April Fools’ Day usually serves as a good occasion for companies to show their lighter sides and earn some free publicity. And with a host of well-known brands competing to come up with the most imaginative and hilarious hoax, this time around has not been any different.
But out of this year’s contenders, Treasury Today can see a clear winner. On Monday, Barclaycard announced on the microblogging site Twitter that it was planning to introduce a new product that the company hoped would take NFC payments technology to the next level – Barclaycard PayWag.
PayWag will be “the world’s first contactless payment device for dogs”, Barclaycard told its social media followers. As a video which the company posted to YouTube demonstrates, a payment chip is fitted to a special collar allowing it to function much like a normal card. A purchase can be completed simply by placing the contactless terminal near to the collar. Then, when your bill eventually comes through, PayWag transactions will be helpfully highlighted by a small paw print next to the charge.

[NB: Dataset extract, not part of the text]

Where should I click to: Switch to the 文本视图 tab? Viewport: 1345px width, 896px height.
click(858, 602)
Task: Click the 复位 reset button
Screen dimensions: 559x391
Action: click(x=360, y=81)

Just think of the many benefits this technology will bring to consumers, Barclaycard enthused. Imagine that you are out shopping but have your hands full when you reach the checkout – now your dog can take care of the transaction for you. What’s more, the next time you visit a pet store you could even allow your puppies to pay directly for toys and treats they pick out. What could possibly go wrong?

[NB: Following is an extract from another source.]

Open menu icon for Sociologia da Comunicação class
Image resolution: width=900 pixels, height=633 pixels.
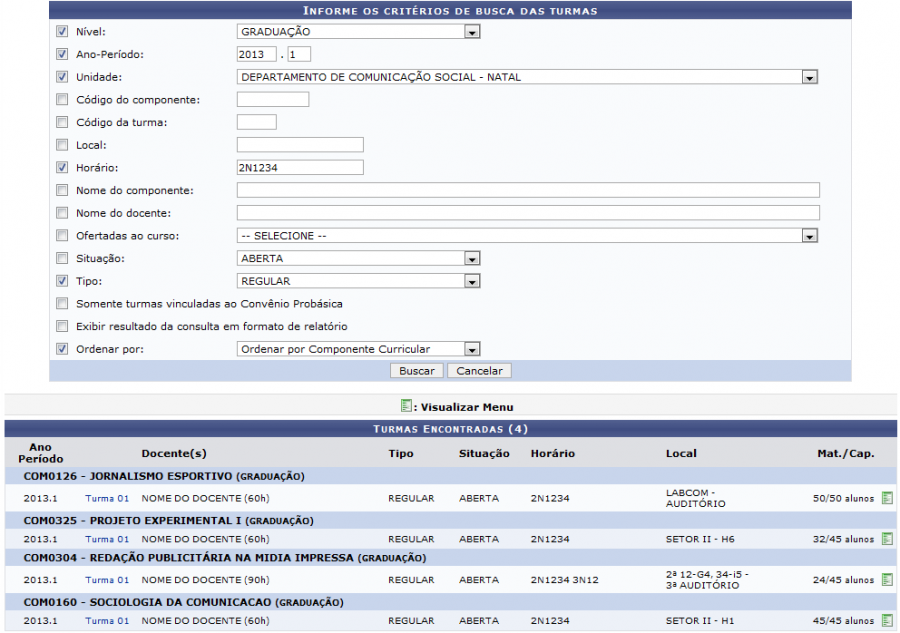[887, 621]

Sadly, PayWag is not a real product. Of course, it is just an amusing idea the company drummed up to celebrate April Fools’ Day, while drawing consumers’ attention to the advantages of its contactless payments technology.
But dog owners excited by the possibilities of allowing pets to take charge of their finances need not feel too deflated. As this article published in American Banker the year before last demonstrates, one company’s idea of a practical joke is another’s actual business plan.
Perhaps it wasn’t such a barking mad idea after all.